Besides human sacrifice, the banned practices include use of black magic and rituals to find hidden treasure, sacrificing of animals or walking on embers to appease the gods. However, rituals in temples, houses, dargahs, gurudwaras, churches and pagodas, which do not involve physical torture, have reportedly been exempted from the draft bill.

Activists say that passing the bill is crucial to curbing such practices, since even the NCRB data does not classify these instances as human sacrifice. There is no law to categorically separate them from any other murder.

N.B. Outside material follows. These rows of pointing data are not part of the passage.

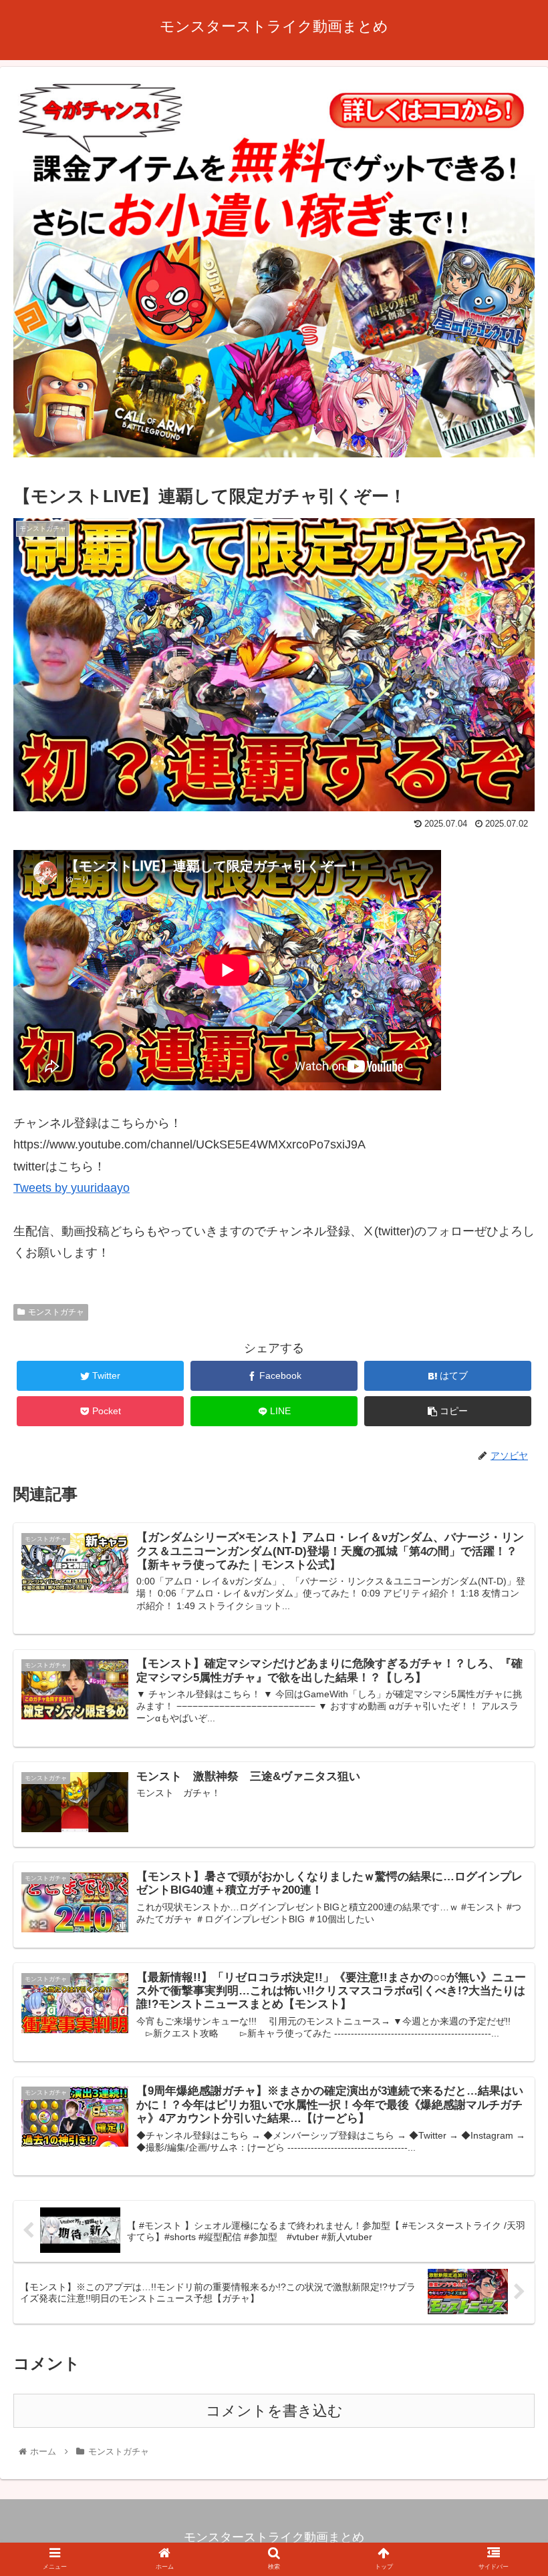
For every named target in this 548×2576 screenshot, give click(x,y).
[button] (507, 1651)
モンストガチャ (56, 1312)
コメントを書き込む (274, 2410)
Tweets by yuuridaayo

Most practices banned in the proposed legislation are prevalent in almost every village of the state. In 2016, five cases of human sacrifice were reported in Karnataka. Most of these cases go unnoticed as they are registered as cases of murder or suicide, said Narendra Nayak, President of the Indian Rationalist Association.

What is significant is that these rituals have been historically practised. In Kukanooru village, located in Koppal district’s Yelaburga taluk, there is a very popular Kali temple and the reference dates back to the 7th century. It is believed that humans were sacrificed for Goddess Kali and the spirits of the dead were trapped beneath the temple.

“When the archaeological department wanted to excavate this temple, there was stiff opposition from the locals as they feared they would be hounded by these spirits,” said Surendra Rao, President of Samudaya, an NGO, which rallied for the anti-superstition bill.

Anti-superstition activists say that most of these rituals, especially human sacrifice is practised in North Western Karnataka.

“In Raichur’s Banamati area, human sacrifice is widely prevalent even today. Children are usually targeted for the ritual as they can be kidnapped and moved around easily. In Davanagere and Gulbarga regions, children are whipped to death in exorcism rituals. Also, in Gulbarga, children are thrown into a bush of thorns and sometimes made to sleep on a bed of thorns to ward off evil in their body,” Nayak said.

In most cases, these practices of torturing the children occur as “the people are not educated and do not understand what is troubling their children and assume they are possessed,” Nayak said.

But with only a year-and-a-half to go for the next Assembly polls, the ruling party is more worried about votes than the lives of children. Many Ministers reportedly feel that the bill could give the opposition fodder to accuse the government of curbing Hindu religious practices in the Assembly.